═══ Passage to read

As indicated above, the jury’s verdict was for the defendant and after the Supreme Court ordered the Court to enter judgment on the verdict, the trial court overruled plaintiff’s motion for a new trial.
The plaintiff presents two grounds for reversal:
“The first is that the trial court, both in its general charge and in a special charge given at the request of the defendant, committed error prejudicial to the plaintiff. The second is that the general verdict, in the light of the correct state of the law in the case, was manifestly against the weight of the evidence.”
It is clear from a reading of the whole charge and thspecial charge that the jury must have understood the court to mean that if the decedent came to his death while at work, as a proximate result of a coronary thrombosis, which at the time of death was either activated or brought into existence by mental strain or nervous excitement, that such death would not be the result of a compensable injury received in the course of his employment, even though such mental strain or nervous excitement was produced by unusual conditions under which the decedent was at the time compelled to work.
The question of whether or not the court in entering judgment n. o. v. upon the jury’s finding, that the death was caused by nervous excitement and mental strain, constituted error was presented to the Supreme Court by the defendant (152 Oh St 269) as disclosed by the defendant’s brief filed in that proceeding. Subdivision II on page 14 of such brief presents the question as follows:
“Death resulting from mental strain and excitement of conditions of employment is not compensable under the Workmen’s Compensation Act.”
In support of its claim the defendant cites the following cases: Industrial Commission of Ohio v. O’Malley 124 Oh St 401; Shea v. Youngstown Sheet & Tube Co. 139, Oh St 407; Nelson v. Industrial Commission 150 Oh St 1.
The O’Malley case, supra, is clearly not in point, as there the excitement was in no way connected with the decedent’s ' employment, although this point is not mentioned by the court. The excitement was occasioned because of the police asking to have a gate opened to investigate why a ’door was open in the building next to the building of decedent’s employer. The decedent stated after opening the door between the properties:
*216 “That he was sick from the excitement of it all and that he had high blood pressure.”
The post mortem disclosed no evidence of injury, there was no paralysis before death. The court said at page 403:
“If O’Malley’s death was caused by excitement merely, it was not caused by any physical injury contributing to his death.”

══════
═══ Provided data

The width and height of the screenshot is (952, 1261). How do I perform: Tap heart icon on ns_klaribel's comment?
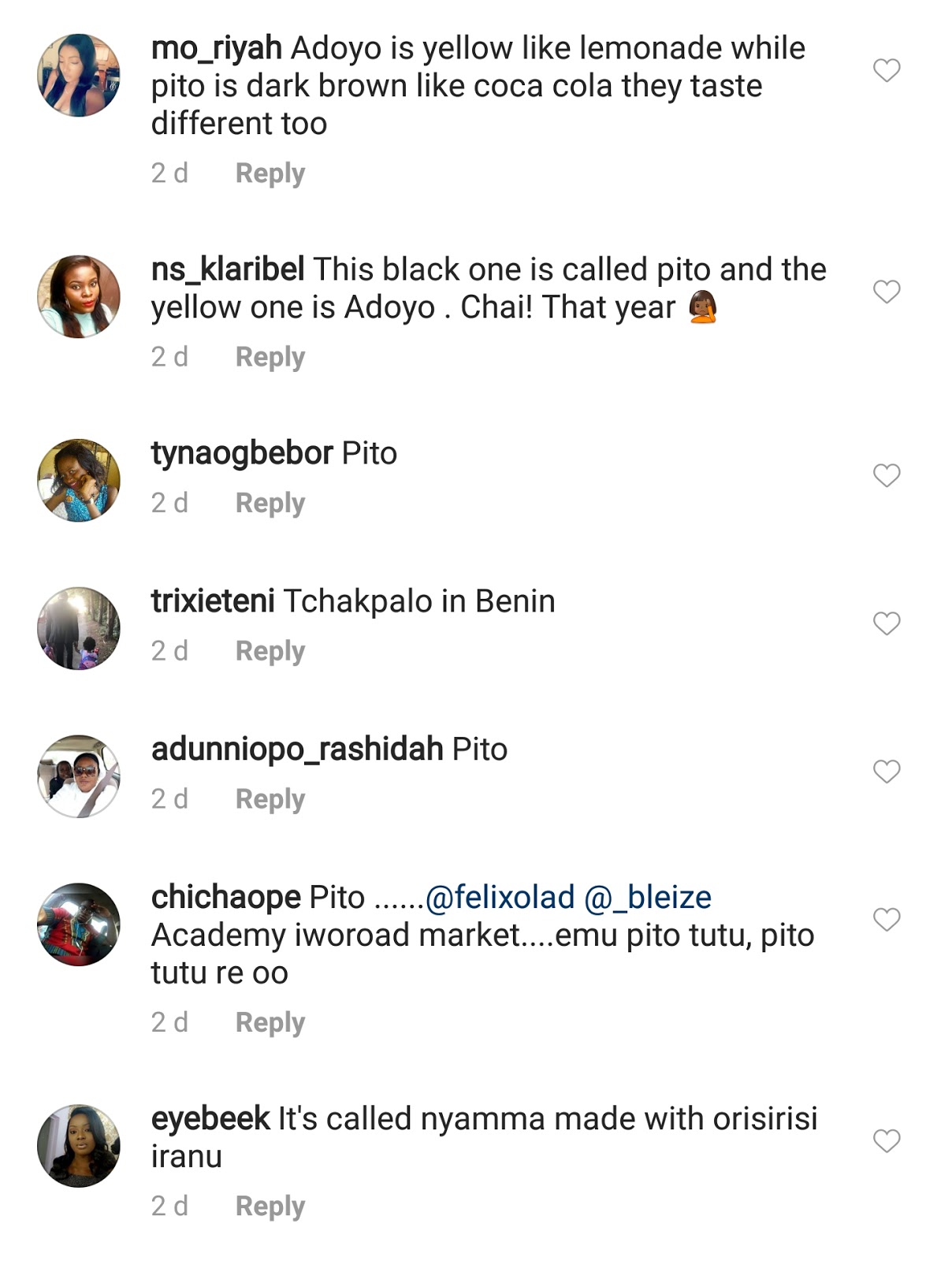(x=887, y=292)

══════

Using the information »
a. List every case that the court opinion on the workers' compensation claim says the defendant cites in support of its claim.
b. Decide whether each statement agrees with the court opinion on the workers' compensation claim. Answer yes or no and quote the deciding words of the opinion. (i) The jury's verdict was for the plaintiff. (ii) The plaintiff offers two grounds for reversal. (iii) In the O’Malley case, the post mortem found evidence of injury.
c. Continue the court opinion on the workers' compensation claim, starting after its last sentence.

Answers to the problems »
a.
Industrial Commission of Ohio v. O’Malley 124 Oh St 401
Shea v. Youngstown Sheet & Tube Co. 139, Oh St 407
Nelson v. Industrial Commission 150 Oh St 1

b.
(i) No: "the jury’s verdict was for the defendant"
(ii) Yes: "The plaintiff presents two grounds for reversal"
(iii) No: "The post mortem disclosed no evidence of injury"

c.
In the Nelson case, supra, the decedent was not confronted with any unusual conditions at the time he died. The court said in the 1st and 3rd paragraphs of the syllabus:
“1. The sudden death of a workman while engaged in his usual occupation, which death resulted from a pre-existing physical condition, is not of itself evidence that an accidental injury within the contemplation of the Workmen’s Compensation Act caused or accelerated such death. * * *
“3. Where a workman suddenly dies at his work and his death results from cerebral hemorrhage and it appears that the workman had been suffering from cerebral thrombosis, such death is not compensable in the absence of evidence showing that an accidental injury caused or contributed to the death. Under such circumstances, in the trial of an action by the decedent’s dependent to participate in the state insurance fund, a trial court is obligated to instruct a verdict and enter a judgment against the plaintiff.”
The court in its opinion in the Nelson case, quotes from Goodman v. Industrial Commission, 135 Oh St 31, and Cordray v. Industrial Commission, 139 Oh St 173. On page 7 the court says:
“In the Goodman case, a 48 year old baker, while engaged in his usual occupation, shortly after he had commenced work, suffered an acute dilation of the heart from which he died on the same day. Since all the eye-witnesses testified that Goodman was at his bench, handling dough in the usual way, and under the usual conditions, when he collapsed, and that he was not engaged in any extraordinary effort at the time he did not suffer any compensable injury.”
“The court there said:
“ ‘Whatever the rule in other jurisdictions may be, the Supreme Court of Ohio, through a long line of decisions, has consistently defined the meanings of the term ‘injury,’ as used in the Constitution and statutes, to be physical or traumatic injuries accidental in their origin and cause; the result of a sudden happening at a particular time.’ ”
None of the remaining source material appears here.